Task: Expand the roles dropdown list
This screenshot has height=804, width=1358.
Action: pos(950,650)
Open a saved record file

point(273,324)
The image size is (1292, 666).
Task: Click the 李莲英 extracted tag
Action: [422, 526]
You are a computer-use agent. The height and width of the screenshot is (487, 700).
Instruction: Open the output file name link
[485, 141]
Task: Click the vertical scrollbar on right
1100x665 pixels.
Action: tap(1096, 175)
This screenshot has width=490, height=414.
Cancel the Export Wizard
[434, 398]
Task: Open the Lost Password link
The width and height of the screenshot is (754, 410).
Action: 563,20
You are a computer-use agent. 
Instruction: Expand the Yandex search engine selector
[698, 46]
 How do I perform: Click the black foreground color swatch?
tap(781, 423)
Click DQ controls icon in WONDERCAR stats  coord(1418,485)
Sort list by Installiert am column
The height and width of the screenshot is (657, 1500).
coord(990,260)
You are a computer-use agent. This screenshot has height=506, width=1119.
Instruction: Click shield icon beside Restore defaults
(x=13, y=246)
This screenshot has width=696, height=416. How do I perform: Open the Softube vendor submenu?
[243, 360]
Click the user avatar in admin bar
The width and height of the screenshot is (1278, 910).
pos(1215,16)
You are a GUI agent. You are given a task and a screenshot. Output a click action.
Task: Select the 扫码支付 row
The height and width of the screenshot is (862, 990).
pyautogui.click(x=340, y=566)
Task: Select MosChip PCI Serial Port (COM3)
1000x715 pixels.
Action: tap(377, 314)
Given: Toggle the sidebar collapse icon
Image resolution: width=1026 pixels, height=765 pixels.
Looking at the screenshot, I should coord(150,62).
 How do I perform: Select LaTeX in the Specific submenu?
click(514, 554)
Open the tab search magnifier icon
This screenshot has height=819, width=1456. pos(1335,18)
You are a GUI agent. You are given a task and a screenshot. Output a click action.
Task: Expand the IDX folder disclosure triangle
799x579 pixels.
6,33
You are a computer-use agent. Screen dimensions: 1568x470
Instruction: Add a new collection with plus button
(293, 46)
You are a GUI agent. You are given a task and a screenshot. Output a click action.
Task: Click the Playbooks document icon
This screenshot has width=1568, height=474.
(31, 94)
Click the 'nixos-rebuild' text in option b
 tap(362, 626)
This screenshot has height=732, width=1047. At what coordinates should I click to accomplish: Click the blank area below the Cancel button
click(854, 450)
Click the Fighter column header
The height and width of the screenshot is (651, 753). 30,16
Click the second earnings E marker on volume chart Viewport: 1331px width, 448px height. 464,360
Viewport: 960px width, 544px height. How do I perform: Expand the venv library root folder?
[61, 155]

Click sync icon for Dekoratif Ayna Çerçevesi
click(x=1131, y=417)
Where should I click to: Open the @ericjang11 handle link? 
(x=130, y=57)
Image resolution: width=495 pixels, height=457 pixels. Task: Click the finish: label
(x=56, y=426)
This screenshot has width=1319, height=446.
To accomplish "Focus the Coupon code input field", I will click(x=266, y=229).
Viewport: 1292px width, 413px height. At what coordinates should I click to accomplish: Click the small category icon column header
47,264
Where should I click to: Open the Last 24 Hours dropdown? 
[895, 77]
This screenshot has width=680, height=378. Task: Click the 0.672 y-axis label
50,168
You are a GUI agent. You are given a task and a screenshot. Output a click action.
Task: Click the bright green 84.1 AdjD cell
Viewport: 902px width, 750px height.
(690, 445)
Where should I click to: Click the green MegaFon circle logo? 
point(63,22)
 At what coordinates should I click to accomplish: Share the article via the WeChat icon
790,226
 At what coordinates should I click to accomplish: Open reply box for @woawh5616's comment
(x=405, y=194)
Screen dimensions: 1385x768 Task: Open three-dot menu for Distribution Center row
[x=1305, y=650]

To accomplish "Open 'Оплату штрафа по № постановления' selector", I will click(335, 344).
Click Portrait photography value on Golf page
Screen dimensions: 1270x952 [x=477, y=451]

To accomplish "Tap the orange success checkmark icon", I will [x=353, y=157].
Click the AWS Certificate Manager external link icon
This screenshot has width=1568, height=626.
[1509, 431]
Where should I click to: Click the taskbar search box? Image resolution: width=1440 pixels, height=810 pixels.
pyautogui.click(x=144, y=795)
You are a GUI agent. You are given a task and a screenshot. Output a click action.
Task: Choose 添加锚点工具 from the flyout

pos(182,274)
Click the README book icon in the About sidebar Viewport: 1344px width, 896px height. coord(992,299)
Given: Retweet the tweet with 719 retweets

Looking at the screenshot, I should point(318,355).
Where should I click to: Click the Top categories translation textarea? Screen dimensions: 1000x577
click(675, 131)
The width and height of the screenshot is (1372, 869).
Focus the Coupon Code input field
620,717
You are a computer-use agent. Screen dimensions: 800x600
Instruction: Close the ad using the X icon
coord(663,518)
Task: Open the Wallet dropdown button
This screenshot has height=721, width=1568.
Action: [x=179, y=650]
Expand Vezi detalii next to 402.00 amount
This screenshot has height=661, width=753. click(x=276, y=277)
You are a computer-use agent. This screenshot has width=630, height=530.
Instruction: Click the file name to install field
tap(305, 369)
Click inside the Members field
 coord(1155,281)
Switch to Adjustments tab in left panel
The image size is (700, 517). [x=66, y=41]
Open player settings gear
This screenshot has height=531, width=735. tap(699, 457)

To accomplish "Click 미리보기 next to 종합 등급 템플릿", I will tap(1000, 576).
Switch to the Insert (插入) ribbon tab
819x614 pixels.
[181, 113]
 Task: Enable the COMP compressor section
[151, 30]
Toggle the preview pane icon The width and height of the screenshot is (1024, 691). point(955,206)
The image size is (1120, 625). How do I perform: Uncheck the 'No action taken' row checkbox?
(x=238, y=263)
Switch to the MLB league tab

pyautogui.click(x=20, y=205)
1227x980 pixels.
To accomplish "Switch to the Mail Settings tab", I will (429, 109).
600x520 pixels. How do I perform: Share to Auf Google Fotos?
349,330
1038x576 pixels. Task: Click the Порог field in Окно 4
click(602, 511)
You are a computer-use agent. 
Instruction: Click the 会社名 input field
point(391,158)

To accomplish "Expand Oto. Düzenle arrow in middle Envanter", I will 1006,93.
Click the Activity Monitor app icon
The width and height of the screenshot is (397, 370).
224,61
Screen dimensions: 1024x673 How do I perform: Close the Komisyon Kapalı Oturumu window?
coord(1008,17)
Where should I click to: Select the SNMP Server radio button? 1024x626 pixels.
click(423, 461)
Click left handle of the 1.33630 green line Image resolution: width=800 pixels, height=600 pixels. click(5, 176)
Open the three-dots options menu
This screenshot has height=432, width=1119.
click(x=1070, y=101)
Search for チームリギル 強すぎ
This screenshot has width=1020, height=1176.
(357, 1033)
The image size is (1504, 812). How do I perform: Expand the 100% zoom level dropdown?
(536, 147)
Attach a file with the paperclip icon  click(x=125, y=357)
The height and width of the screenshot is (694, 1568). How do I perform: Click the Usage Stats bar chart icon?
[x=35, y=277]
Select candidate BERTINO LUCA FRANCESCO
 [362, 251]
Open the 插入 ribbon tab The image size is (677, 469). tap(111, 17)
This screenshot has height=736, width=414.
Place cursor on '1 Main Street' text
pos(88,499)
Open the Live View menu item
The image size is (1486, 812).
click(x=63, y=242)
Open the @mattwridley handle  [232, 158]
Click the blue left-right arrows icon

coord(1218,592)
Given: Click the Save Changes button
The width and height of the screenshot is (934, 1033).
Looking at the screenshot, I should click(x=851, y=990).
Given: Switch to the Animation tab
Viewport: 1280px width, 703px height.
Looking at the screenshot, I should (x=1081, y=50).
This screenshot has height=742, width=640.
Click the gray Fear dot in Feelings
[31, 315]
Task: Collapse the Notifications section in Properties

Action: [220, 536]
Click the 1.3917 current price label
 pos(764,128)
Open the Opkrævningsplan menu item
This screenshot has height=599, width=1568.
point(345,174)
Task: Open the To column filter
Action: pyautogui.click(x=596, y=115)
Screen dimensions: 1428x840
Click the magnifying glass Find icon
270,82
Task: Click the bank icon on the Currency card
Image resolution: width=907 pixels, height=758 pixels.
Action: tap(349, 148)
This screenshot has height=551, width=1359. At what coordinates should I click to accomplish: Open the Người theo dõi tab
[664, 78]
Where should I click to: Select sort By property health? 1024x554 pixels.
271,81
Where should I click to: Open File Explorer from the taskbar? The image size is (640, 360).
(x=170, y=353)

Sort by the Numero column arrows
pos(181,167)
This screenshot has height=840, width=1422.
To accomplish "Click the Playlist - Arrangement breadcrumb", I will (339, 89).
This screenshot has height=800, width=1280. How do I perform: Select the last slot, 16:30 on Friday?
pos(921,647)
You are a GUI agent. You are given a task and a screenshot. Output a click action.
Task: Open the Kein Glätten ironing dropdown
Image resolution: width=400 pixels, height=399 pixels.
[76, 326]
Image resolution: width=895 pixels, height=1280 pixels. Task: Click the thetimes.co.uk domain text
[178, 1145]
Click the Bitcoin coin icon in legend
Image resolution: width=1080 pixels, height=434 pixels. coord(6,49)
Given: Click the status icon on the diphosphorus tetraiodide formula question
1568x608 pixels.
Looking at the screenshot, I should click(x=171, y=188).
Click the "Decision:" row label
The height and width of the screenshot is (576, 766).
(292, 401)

TASK ITEM –
Find each line holding the string "Toggle" in the listing above, then copy it.

RESPONSE TO THE EXERCISE –
Given: Toggle the sidebar collapse icon
Toggle the preview pane icon The width and height of the screenshot is (1024, 691). point(955,206)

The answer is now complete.